All I have to do is define a Queue (which will contain the given array) and a Stack.
Next, I just have to Push the Dequeued index to the stack and Enqueue the Popped index in the Queue and finally return the Queue.
Sounds confusing? Check the code below:
static int[] rotLeft(int[] a, int d) {
Queue<int> queue = new Queue<int>(a);
Stack<int> stack = new Stack<int>();
while(d > 0)
{
stack.Push(queue.Dequeue());
queue.Enqueue(stack.Pop());
d--;
}
return queue.ToArray();
}
Do you really need to physically move anything? If not, you could just shift the index instead.
Actually you asked 2 questions:
How to efficiently rotate an array?
and
How to use less memory to solve this problem?

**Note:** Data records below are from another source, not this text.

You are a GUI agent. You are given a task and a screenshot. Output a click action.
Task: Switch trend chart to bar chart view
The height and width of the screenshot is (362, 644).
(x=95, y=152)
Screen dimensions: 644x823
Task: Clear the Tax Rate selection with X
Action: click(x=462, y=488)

Usually efficiency and low memory usage are mutually exclusive. So I'm going to answer your second question, still providing the most efficient implementation under that memory constraint.
The following method can be used for both left (passing negative count) or right (passing positive count) rotation. It uses O(1) space (single element) and O(n * min(d, n - d)) array element copy operations (O(min(d, n - d)) array block copy operations). In the worst case scenario it performs O(n / 2) block copy operations.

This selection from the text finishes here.